250 bin dönüm sera yapısal dönüşüm bekliyor

Organize Sera Tarım Bölge­leri’nde yeni alanlar kurulma­sının planladığını ve yatırım­cıların da orada sera kurma­sı için izin verildiğini bildiren Uslu, dolayısıyla burada en önemli konunun finansal ta­raf olduğunu belirtti. Çiftçi veya büyük yatırımcılar için finansal kaynakların avanta­jının bu enflasyonist ortam­da çok büyük olduğuna vurgu yapan Uslu, “Sıfıra kadar dü­şen faizlerde yatırım yapmak çok büyük avantaj. Bundan 20 senenin üzerinde olan seralar artık ekonomikliğini kaybet­ti ve teknolojileri çok düşük kaldı. Bu sebepten dolayı iste­nilen verimli ürünleri ürete­mediğimiz için burada bir ciro kaybı söz konusu. Bu sebep­ten dolayı yaklaşık 250 bin dö­nüm kadar seranın moderni­zasyon için bir yapısal dönü­şüme girmesi gerekiyor” diye konuştu.

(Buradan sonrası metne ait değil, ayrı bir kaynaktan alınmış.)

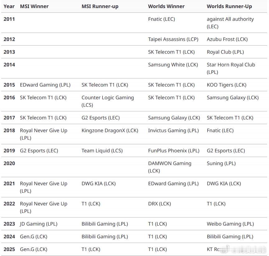
Task: Select Taipei Assassins (LCP) cell
Action: pos(173,39)
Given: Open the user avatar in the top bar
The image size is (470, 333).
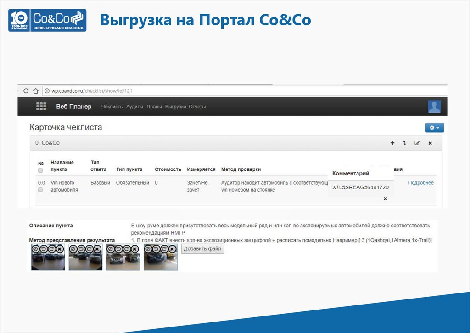Looking at the screenshot, I should coord(433,106).
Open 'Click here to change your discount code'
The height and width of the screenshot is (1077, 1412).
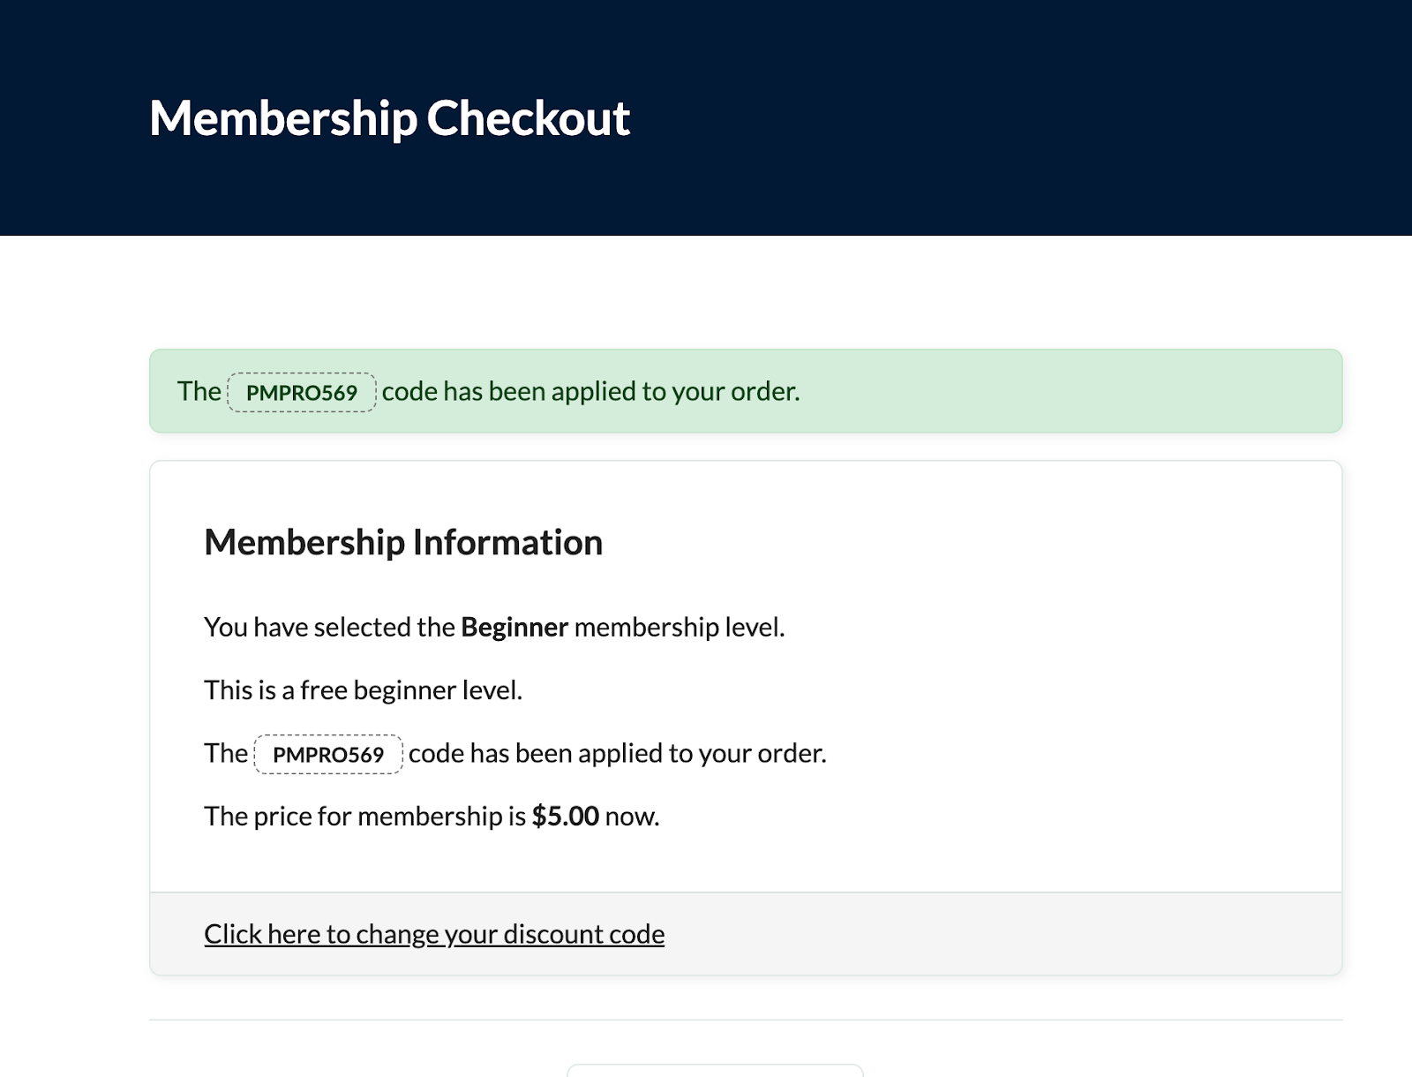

Yatırımlarda son 2 aylık artış yılı artıya geçirdi

Ekim ayında alınan sübvan­siyon indirimi ve tekrar eski hâline getirilmesi kararının piyasaya ciddi bir hareketlilik kazandırdığını belirten Uslu, “Durağan olan ve düşünme aşamasında olan yatırımcılar bir an önce bu mevcut imkân­ları kaybetmemek adına tek­rardan harekete geçti. Sera yatırım ivmesi ciddi bir şekil­de yukarı doğru yükseldi. Süb­vansiyon kararının geri alın­ması sayesinde bir yıl içindeki eksikliği, bu son 2 aydaki hız­lanmayla tekrardan doldur­duk. Bu yıla durağan başladık ve yüzde 20 eksi ile kapatmış olacaktık. Sübvansiyon kararı yatırımları öne çekti ve 2025 yılını artı ile kapatacağız” ifa­delerini kullandı.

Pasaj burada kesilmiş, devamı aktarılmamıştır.